Auch Lars Mührenberg ist ein begeisterter Case-Modder. Auf seiner Webseite „caseumbau.de” gibt er Tipps und Anleitungen. „Man fängt am besten mit einem beleuchteten Lüfter an”, sagt Mührenberg. Den gibt es in Elektromärkten bereits ab neun Euro. „Vom Prinzip her kann das auch ein Laie. Das sind nur vier Schrauben, die man austauschen muss, um den alten Lüfter mit dem neuen zu ersetzen.” Baut man noch Seitenfenster in das Gehäuse, leuchtet der PC rundherum. „Am einfachsten ist es, ein Stück Pappe auszuschneiden und als Vorlage zu verwenden, bevor man die Fenster aussägt.”

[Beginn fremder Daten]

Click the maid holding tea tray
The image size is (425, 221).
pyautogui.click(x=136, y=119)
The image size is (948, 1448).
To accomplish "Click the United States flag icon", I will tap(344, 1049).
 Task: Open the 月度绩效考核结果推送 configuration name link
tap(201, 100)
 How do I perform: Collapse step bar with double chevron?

Wer noch nie einen Computer aufgemacht hat, sollte beim ersten Mal besonders vorsichtig sein. Das Ausschalten des Computers reicht nicht - er muss komplett von der Stromversorgung abgetrennt sein, um einen Stromschlag zu vermeiden. Zudem sollte man Stoffhandschuhe tragen, um nicht durch die körpereigene Aufladung die Hardware zu beschädigen. Und wird der Rechner beim Case-Modding beschädigt, kann sich der Bastler nicht auf die Herstellergarantie oder das Gewährleistungsrecht berufen.

Ist das PC-Gehäuse aufgeschraubt, kann man die installierte Hardware ausbauen. „Das leere Gehäuse lässt sich nun beliebig bearbeiten”, sagt Gollus. Der Fantasie sind dabei keine Grenzen gesetzt. „Das Angebot an Case-Mod-Utensilien ist sehr groß”, sagt Computerexperte Arnt Kugler. „Von leeren Gehäusen über Aufkleber bis hin zu Lampen gibt es alles.” Die Preise halten sich dabei in Grenzen. „Für 50 Euro kann man schon viel machen und den PC zum Leuchten bringen.”

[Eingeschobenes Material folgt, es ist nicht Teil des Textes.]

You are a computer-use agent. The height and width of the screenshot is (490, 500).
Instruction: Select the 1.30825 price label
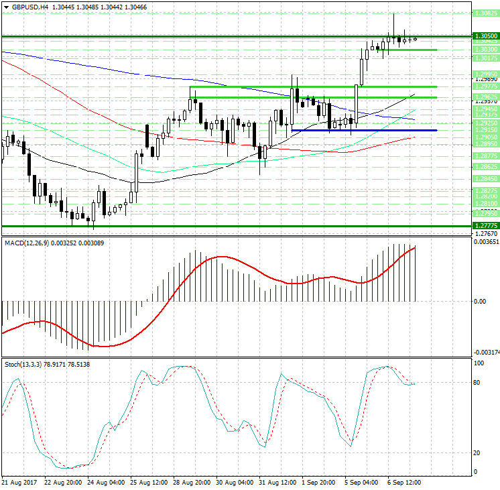485,13
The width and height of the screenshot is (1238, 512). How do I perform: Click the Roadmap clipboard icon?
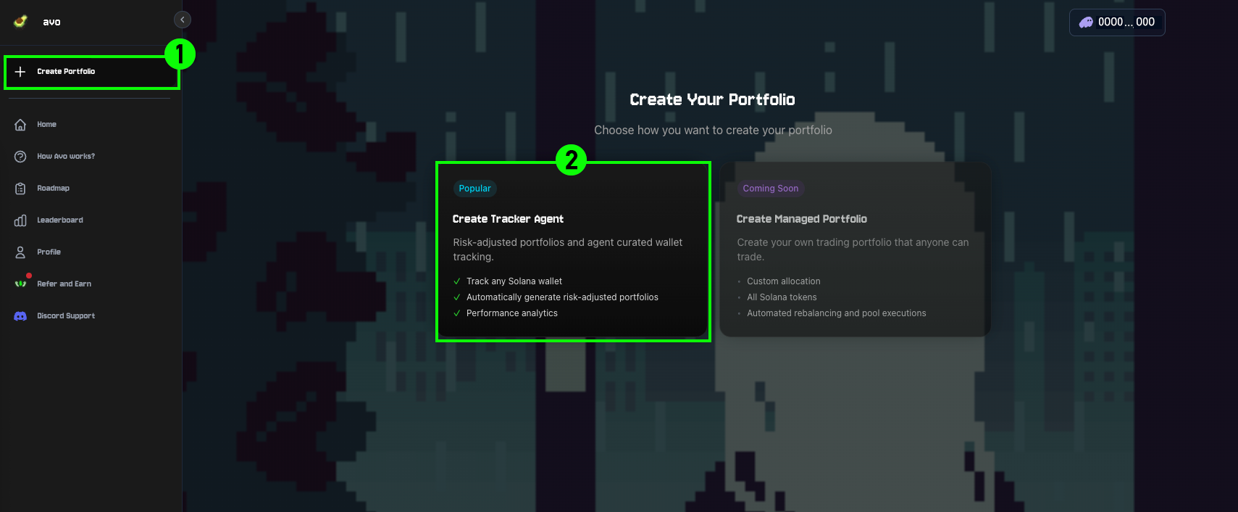20,189
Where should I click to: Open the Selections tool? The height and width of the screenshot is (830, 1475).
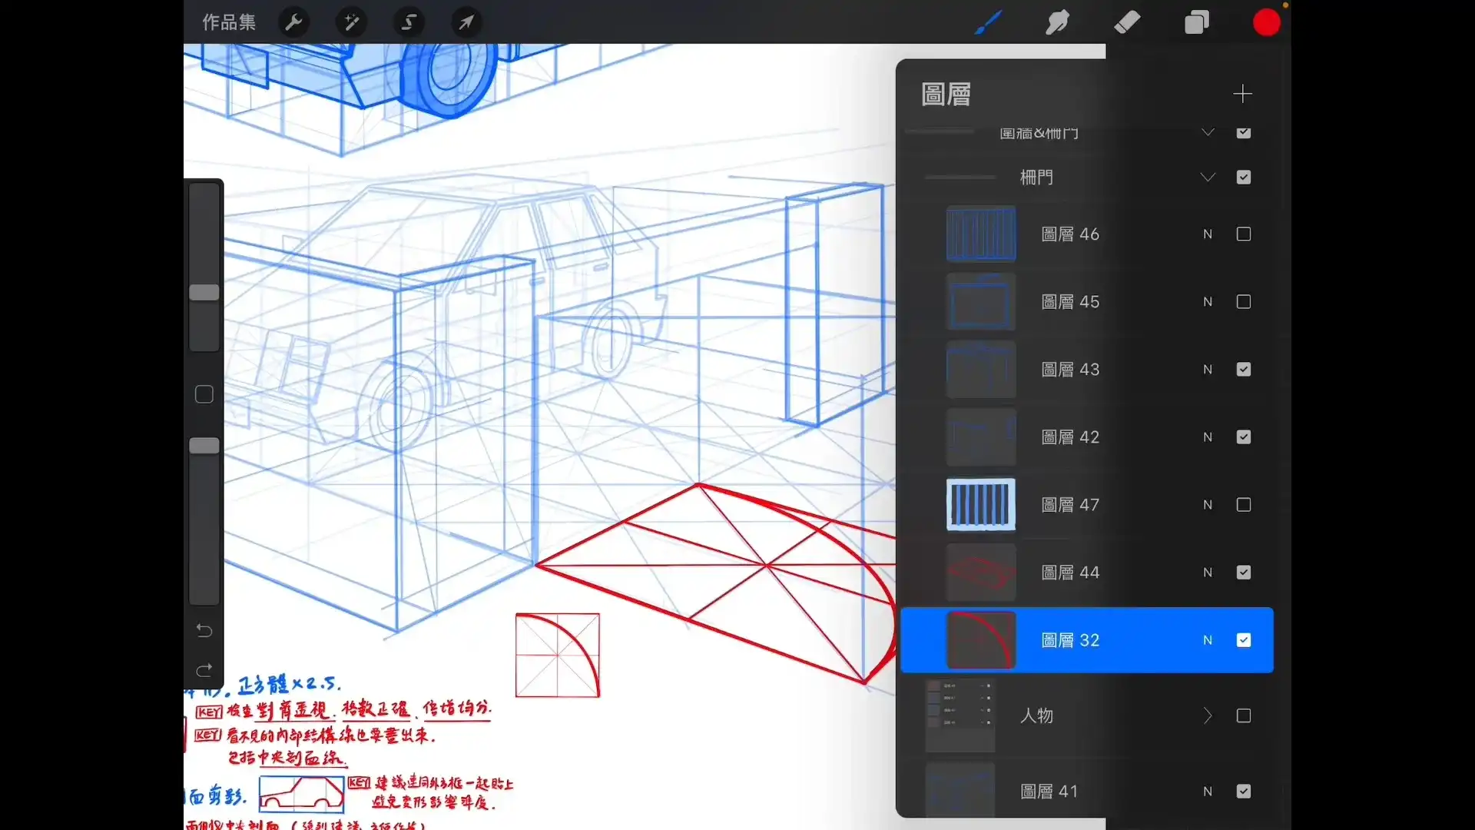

Neben speziellen Computerfachmärkten führen auch die großen Elektromärkte Case-Modding-Artikel. „Das Angebot ist aber in den Onlineshops meist größer”, sagt Sebastian Gollus. Auf den meisten Case-Modding-Seiten gibt es Links zu entsprechenden Händlern. Viele Case-Modder holen sich auch in herkömmlichen Bastelshops neue Ideen.

Wie für jede Bastelarbeit braucht man auch für die PC-Verschönerung vor allem Zeit. „Leute, die bei der Deutschen Casemod Meisterschaft antreten, arbeiten an ihren Projekten meist mehrere Wochen und Monate. Bei kleineren Projekten kommt man auch mit einem langen Wochenende hin”, sagt Sebastian Gollus. Lars Mührenberg arbeitet fast ständig an einem PC-Gehäuse. „Das ist ein Hobby. Wenn man mit einem Projekt durch ist, kommt das nächste.”

PC-Gehäuse mit Fenster versehen

Am Anfang ihres neuen Hobbys bauen viele Case-Modder ein Seitenfenster in das Gehäuse ihres PCs. Dazu gibt es im Handel sogenannte Window-Kits zu kaufen. Sie enthalten alles Notwendige für den Umbau. Bastler können jedoch auch im Baumarkt einzeln Plexiglas, Kleber - am besten aus der Heißklebepistole - und Gummiband für die Isolation kaufen. Außerdem braucht man eine Stichsäge, Schmirgelpapier, Bleistift und eventuell ein Lineal.

Zuerst wird die Seitenwand des PC-Gehäuses abmontiert, in die das Fenster eingesetzt werden soll. Auf diese Wand zeichnet man die gewünschte Form des Fensters und schneidet es dann mit einer Stichsäge aus. Scharfe Kanten an den Rändern werden mit einer Feile oder Schmirgelpapier entfernt. Rund um das ausgeschnittene Loch muss nun auf der Innenseite der Wand das Gummiband angeklebt werden. Anschließend wird noch das Glas zugeschnitten. Es muss etwas größer als der Ausschnitt sein und wird von innen auf die Gummiabdeckung geklebt.